### Activity
When you reply, transcribe every line of the data below exactly.

Collection entries
»»

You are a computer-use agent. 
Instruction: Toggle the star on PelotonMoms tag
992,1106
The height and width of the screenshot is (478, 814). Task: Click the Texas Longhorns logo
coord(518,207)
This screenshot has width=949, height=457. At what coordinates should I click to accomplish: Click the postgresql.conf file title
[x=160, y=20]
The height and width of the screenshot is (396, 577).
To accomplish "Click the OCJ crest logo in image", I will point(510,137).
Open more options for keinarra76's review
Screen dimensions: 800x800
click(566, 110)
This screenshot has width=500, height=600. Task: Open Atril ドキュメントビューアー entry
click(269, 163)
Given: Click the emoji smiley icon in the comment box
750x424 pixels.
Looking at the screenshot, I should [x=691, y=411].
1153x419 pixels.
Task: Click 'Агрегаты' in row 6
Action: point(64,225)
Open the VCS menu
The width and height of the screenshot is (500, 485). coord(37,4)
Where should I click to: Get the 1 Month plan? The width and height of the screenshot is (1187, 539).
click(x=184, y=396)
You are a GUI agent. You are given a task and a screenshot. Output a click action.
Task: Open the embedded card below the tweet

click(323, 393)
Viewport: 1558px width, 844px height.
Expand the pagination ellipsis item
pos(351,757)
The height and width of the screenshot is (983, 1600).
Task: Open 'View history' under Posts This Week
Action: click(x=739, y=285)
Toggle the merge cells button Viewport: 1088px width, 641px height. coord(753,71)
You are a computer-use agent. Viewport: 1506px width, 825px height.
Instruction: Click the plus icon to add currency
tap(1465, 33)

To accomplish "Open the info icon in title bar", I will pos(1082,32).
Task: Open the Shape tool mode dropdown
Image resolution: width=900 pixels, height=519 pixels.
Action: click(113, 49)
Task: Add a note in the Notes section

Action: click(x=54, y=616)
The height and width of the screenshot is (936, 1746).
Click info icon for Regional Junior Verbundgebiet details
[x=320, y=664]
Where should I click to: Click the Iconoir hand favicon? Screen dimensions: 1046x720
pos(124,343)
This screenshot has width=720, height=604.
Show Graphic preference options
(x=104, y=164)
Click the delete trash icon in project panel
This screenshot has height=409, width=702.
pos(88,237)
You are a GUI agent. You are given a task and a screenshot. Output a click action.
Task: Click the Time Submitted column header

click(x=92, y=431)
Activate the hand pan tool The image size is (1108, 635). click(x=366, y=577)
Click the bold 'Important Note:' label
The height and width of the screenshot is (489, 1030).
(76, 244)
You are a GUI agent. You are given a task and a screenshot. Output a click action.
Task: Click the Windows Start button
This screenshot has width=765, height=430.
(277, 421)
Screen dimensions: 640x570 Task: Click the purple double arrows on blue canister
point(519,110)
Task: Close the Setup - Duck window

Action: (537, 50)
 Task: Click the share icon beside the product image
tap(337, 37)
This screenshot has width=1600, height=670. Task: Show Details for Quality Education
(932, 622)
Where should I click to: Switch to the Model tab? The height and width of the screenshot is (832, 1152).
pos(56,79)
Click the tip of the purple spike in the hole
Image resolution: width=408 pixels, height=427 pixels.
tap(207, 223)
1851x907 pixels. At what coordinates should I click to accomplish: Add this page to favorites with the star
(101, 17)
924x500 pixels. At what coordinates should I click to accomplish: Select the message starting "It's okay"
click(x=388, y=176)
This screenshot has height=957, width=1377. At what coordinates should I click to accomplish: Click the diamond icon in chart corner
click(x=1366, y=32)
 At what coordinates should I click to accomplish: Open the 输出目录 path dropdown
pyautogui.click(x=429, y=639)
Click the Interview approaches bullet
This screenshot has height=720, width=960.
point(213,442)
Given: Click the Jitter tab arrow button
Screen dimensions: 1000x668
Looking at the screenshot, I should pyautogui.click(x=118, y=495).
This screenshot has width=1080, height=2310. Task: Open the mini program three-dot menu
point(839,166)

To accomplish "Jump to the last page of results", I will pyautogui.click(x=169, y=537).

««

### Answer space
You are a computer-use agent. 
Instruction: Toggle the star on PelotonMoms tag
992,1106
The height and width of the screenshot is (478, 814). Task: Click the Texas Longhorns logo
coord(518,207)
This screenshot has width=949, height=457. At what coordinates should I click to accomplish: Click the postgresql.conf file title
[x=160, y=20]
The height and width of the screenshot is (396, 577).
To accomplish "Click the OCJ crest logo in image", I will point(510,137).
Open more options for keinarra76's review
Screen dimensions: 800x800
click(566, 110)
This screenshot has width=500, height=600. Task: Open Atril ドキュメントビューアー entry
click(269, 163)
Given: Click the emoji smiley icon in the comment box
750x424 pixels.
Looking at the screenshot, I should [x=691, y=411].
1153x419 pixels.
Task: Click 'Агрегаты' in row 6
Action: point(64,225)
Open the VCS menu
The width and height of the screenshot is (500, 485). coord(37,4)
Where should I click to: Get the 1 Month plan? The width and height of the screenshot is (1187, 539).
click(x=184, y=396)
You are a GUI agent. You are given a task and a screenshot. Output a click action.
Task: Open the embedded card below the tweet

click(323, 393)
Viewport: 1558px width, 844px height.
Expand the pagination ellipsis item
pos(351,757)
The height and width of the screenshot is (983, 1600).
Task: Open 'View history' under Posts This Week
Action: click(x=739, y=285)
Toggle the merge cells button Viewport: 1088px width, 641px height. coord(753,71)
You are a computer-use agent. Viewport: 1506px width, 825px height.
Instruction: Click the plus icon to add currency
tap(1465, 33)

To accomplish "Open the info icon in title bar", I will pos(1082,32).
Task: Open the Shape tool mode dropdown
Image resolution: width=900 pixels, height=519 pixels.
Action: click(113, 49)
Task: Add a note in the Notes section

Action: click(x=54, y=616)
The height and width of the screenshot is (936, 1746).
Click info icon for Regional Junior Verbundgebiet details
[x=320, y=664]
Where should I click to: Click the Iconoir hand favicon? Screen dimensions: 1046x720
pos(124,343)
This screenshot has width=720, height=604.
Show Graphic preference options
(x=104, y=164)
Click the delete trash icon in project panel
This screenshot has height=409, width=702.
pos(88,237)
You are a GUI agent. You are given a task and a screenshot. Output a click action.
Task: Click the Time Submitted column header

click(x=92, y=431)
Activate the hand pan tool The image size is (1108, 635). click(x=366, y=577)
Click the bold 'Important Note:' label
The height and width of the screenshot is (489, 1030).
(76, 244)
You are a GUI agent. You are given a task and a screenshot. Output a click action.
Task: Click the Windows Start button
This screenshot has width=765, height=430.
(277, 421)
Screen dimensions: 640x570 Task: Click the purple double arrows on blue canister
point(519,110)
Task: Close the Setup - Duck window

Action: (537, 50)
 Task: Click the share icon beside the product image
tap(337, 37)
This screenshot has width=1600, height=670. Task: Show Details for Quality Education
(932, 622)
Where should I click to: Switch to the Model tab? The height and width of the screenshot is (832, 1152).
pos(56,79)
Click the tip of the purple spike in the hole
Image resolution: width=408 pixels, height=427 pixels.
tap(207, 223)
1851x907 pixels. At what coordinates should I click to accomplish: Add this page to favorites with the star
(101, 17)
924x500 pixels. At what coordinates should I click to accomplish: Select the message starting "It's okay"
click(x=388, y=176)
This screenshot has height=957, width=1377. At what coordinates should I click to accomplish: Click the diamond icon in chart corner
click(x=1366, y=32)
 At what coordinates should I click to accomplish: Open the 输出目录 path dropdown
pyautogui.click(x=429, y=639)
Click the Interview approaches bullet
This screenshot has height=720, width=960.
point(213,442)
Given: Click the Jitter tab arrow button
Screen dimensions: 1000x668
Looking at the screenshot, I should pyautogui.click(x=118, y=495).
This screenshot has width=1080, height=2310. Task: Open the mini program three-dot menu
point(839,166)

To accomplish "Jump to the last page of results", I will pyautogui.click(x=169, y=537).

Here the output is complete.